Surrounded by lawmakers, Florida Gov. Ron DeSantis speaks at the end of a legislative session, Friday, April 30, 2021, at the Capitol in Tallahassee, Fla.
Surrounded by lawmakers, Florida Gov. Ron DeSantis speaks at the end of a legislative session, Friday, April 30, 2021, at the Capitol in Tallahassee, Fla. AP

The passage of the bills was perfectly timed.

An hour before Gov. Ron DeSantis was to appear on Fox News’ Laura Ingraham Show on Thursday night with four other Republican governors dubbed “red state trailblazers,” the Florida House sent him the final collection of his priority bills aimed squarely at the conservative cable show’s audience.

The bills — imposing fines and penalties on social media companies that remove users and restricting mail-in voting — emerged from last November’s presidential election and were the end cap to a carefully crafted legislative agenda aimed less at the needs of the governor’s home state and more at the national Republican base.

His other legislative session victories were also pointed squarely at the polarized nation’s culture wars: passage of the “anti-riot” legislation that the governor called for after last summer’s nationwide racial justice demonstrations, a bill to ban businesses, government and schools from requiring so-called “vaccine passports,” and a ban on transgender athletes from competing in girls’ and women’s sports.

“We have a very long list of policy successes,” DeSantis said after the Legislature adjourned Friday afternoon. “They’re things that I think have been transformational that no one’s really even talking about.”

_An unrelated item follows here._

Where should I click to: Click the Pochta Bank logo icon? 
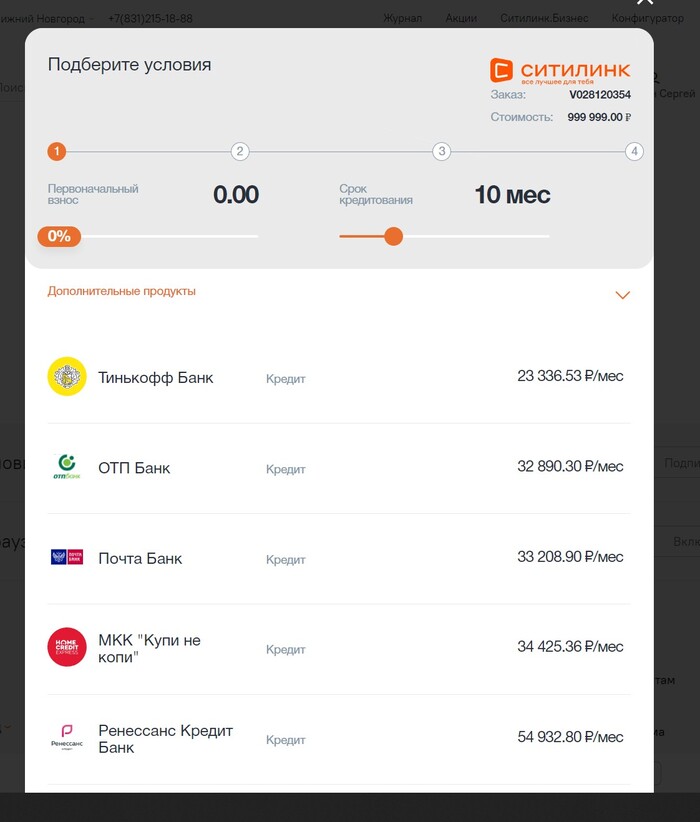tap(67, 557)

Add to the mix the $101.5 billion budget, loaded with more than $23 billion in federal stimulus money and $200 million in tax cuts, and Florida legislators ended their annual session Friday delivering to the governor all the victories he needs to launch his re-election bid. If he succeeds, he is expected to position himself for a 2024 presidential run.

In two weeks, legislators also will return for a special session in which they are expected to approve a final gift to DeSantis: ratification of a multi-billion dollar gaming deal with the Seminole Tribe of Florida that the governor was instrumental in negotiating.

Gov. Ron DeSantis and Marcellus Osceola Jr., chairman of the Seminole Tribe, sign a gaming compact in the governor’s office at the Capitol in Tallahassee on Friday, April 23, 2021.
Gov. Ron DeSantis and Marcellus Osceola Jr., chairman of the Seminole Tribe, sign a gaming compact in the governor’s office at the Capitol in Tallahassee on Friday, April 23, 2021. Executive office of the governor

The first-term governor is expected to launch his re-election bid after the special session, and Democratic rivals are already emerging.

Congressman Charlie Crist of St. Petersburg is expected to make his announcement Tuesday to challenge DeSantis for governor next year. Congresswoman Val Demings of Orlando is also expected to announce she is running. And Agriculture Commissioner Nikki Fried has dropped a series of online spots critical of DeSantis’ management of the pandemic as she also positions herself for a Democratic primary.

Fried said legislators are already punishing her.

They cut her agency’s budget by $11 million, leaving the Florida Department of Agriculture and Consumer Services the only one in state government not to receive additional funding from the super-sized budget this year.

“This is the most disheartening session I’ve ever watched,’’ she said. “You’re in the middle of the healthcare pandemic and instead of talking about access to healthcare and making sure that our people are taken care of instead they are passing laws about how businesses are mandating vaccines. We haven’t talked about raising unemployment compensation, fixing unemployment systems.”

Fried said that because the governor treats the pandemic as if it’s behind us, “he has created a regime that people can’t protest, can’t speak up against him, and if you do, there’ll be retribution to be paid. Look at what’s happened to my budget, because I’m outspoken and a check on the Republicans.”

National celebrity

Democrats, however, worry that DeSantis’ growing national celebrity and his legislative bag of goods may make him unstoppable heading into 2022 and as he considers a 2024 presidential run.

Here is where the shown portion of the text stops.